Diffusion tensor imaging in cocaine dependence: regional effects of cocaine on corpus callosum and effect of cocaine administration route - PubMed (original) (raw)
Comparative Study
Diffusion tensor imaging in cocaine dependence: regional effects of cocaine on corpus callosum and effect of cocaine administration route
Liangsuo Ma et al. Drug Alcohol Depend. 2009.
Abstract
Recent studies demonstrated that diffusion tensor imaging (DTI) can provide information regarding white matter integrity of the corpus callosum (CC). In this study, DTI parameters were compared between cocaine dependent subjects (CDs) and non-drug using controls (NCs) in midsagittal CC. DTI images were acquired from 19 CDs and 18 age-matched NCs. The midsagittal CC was segmented into: genu, rostral body, anterior midbody, posterior midbody, isthmus, and splenium. Linear mixed models analyses showed that, relative to NCs, CDs had lower fractional anisotropy (FA), higher radial diffusivity (lambda(perpendicular)), and higher mean diffusivity (D(av)) in the isthmus; higher lambda(perpendicular) and D(av) in the rostral body; and lower FA in the splenium.
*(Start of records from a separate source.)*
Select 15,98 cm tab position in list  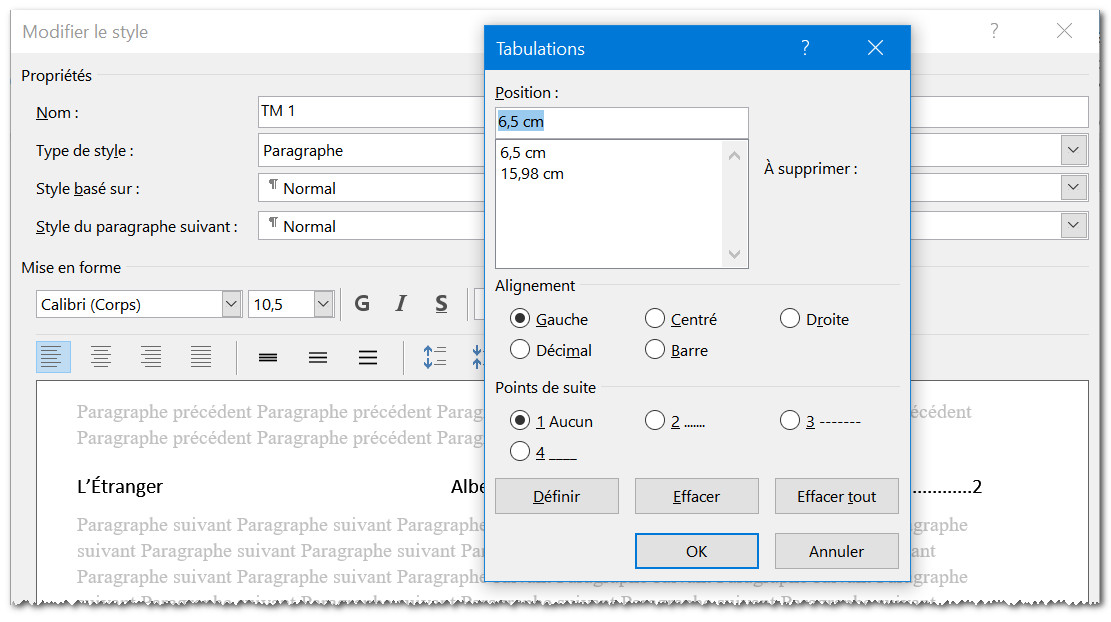[x=533, y=174]
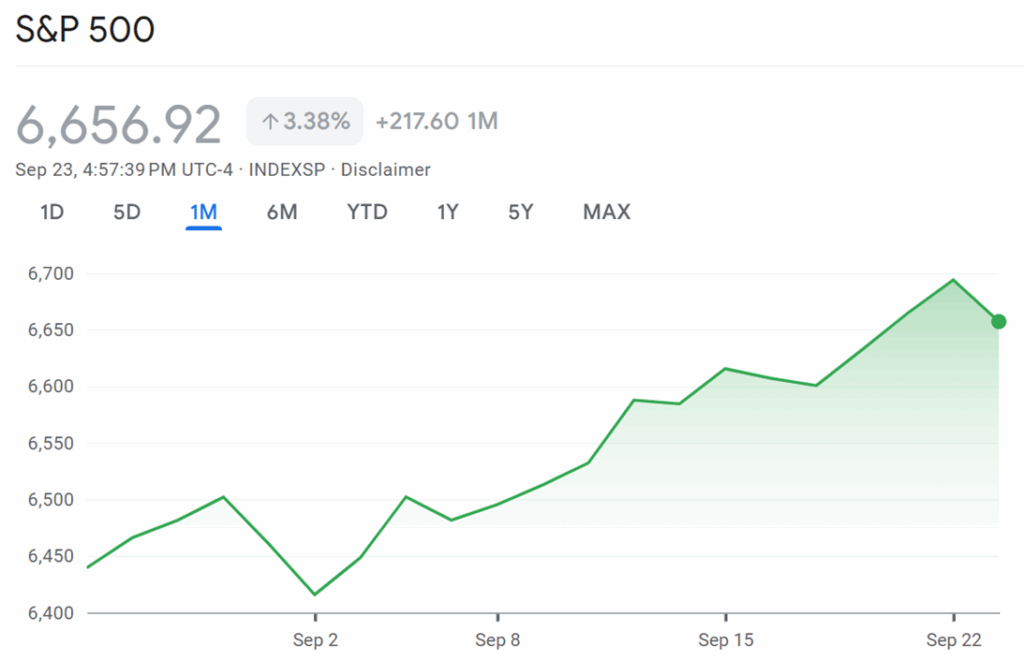Select the 1Y time range
This screenshot has height=660, width=1024.
tap(448, 212)
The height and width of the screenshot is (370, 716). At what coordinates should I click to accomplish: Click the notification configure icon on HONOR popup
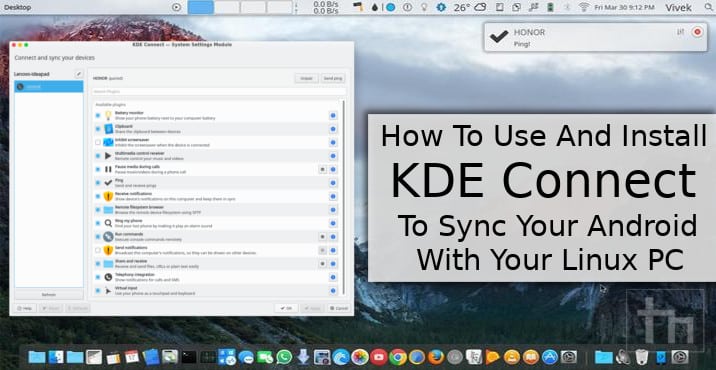pyautogui.click(x=680, y=32)
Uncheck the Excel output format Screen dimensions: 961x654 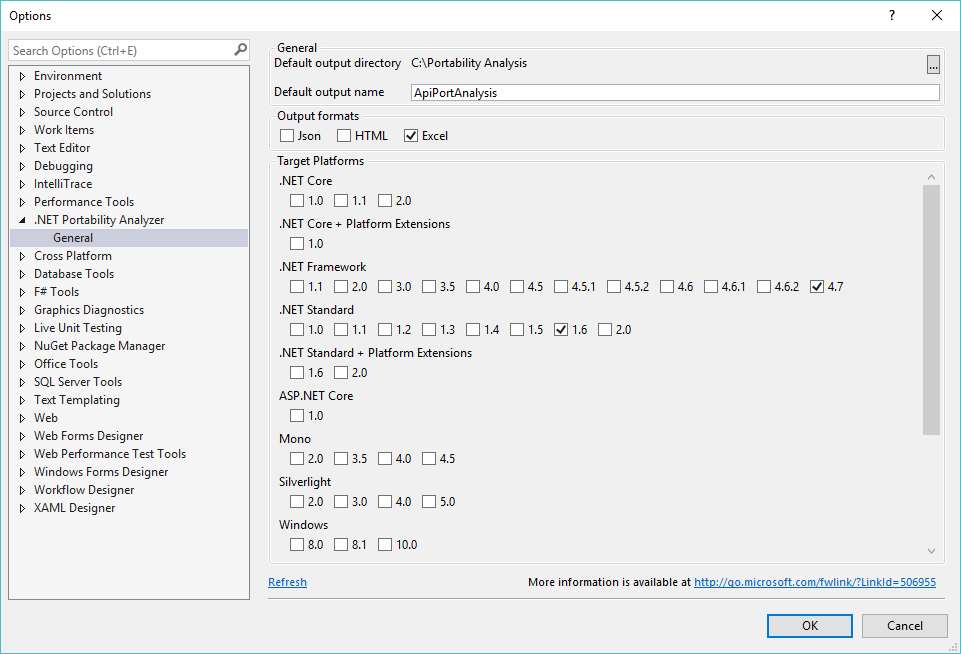411,136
After including mass of lifetime alcohol use in the mixed model analysis of covariance (ANCOVA) as a covariate, significant between group differences in lambda(perpendicular) in the rostral body and isthmus remained. These results suggest that alterations in lambda(perpendicular) in the rostral body and isthmus were mainly due to cocaine use, consistent with previous studies showing that cocaine may alter myelin integrity. Between group differences in FA in the isthmus and splenium, and D(av) in the rostral body and isthmus became non-significant after inclusion of alcohol use as a covariate. This is suggestive of alcohol influencing these values, or may be related to the decreased degrees of freedom for these effects. Consistent with clinical data of greater severity of drug use in smoked versus intranasal cocaine, subjects who smoked cocaine showed lower FA and higher lambda(perpendicular) compared to intranasal CDs.
Figures
Fig. 1
Illustration of the DTI-based parcellation of the 7 subregions of the human corpus callosum. The magnified seven subregions of the midsagittal CC were based on the semi-automated DTI implementation of the Witelson (1989) geometric CC subdivisions. CC1 = rostrum; CC2 = genu; CC3 = rostral body; CC4 = anterior midbody; CC5 = posterior midbody; CC6 = isthmus; CC7 = splenium.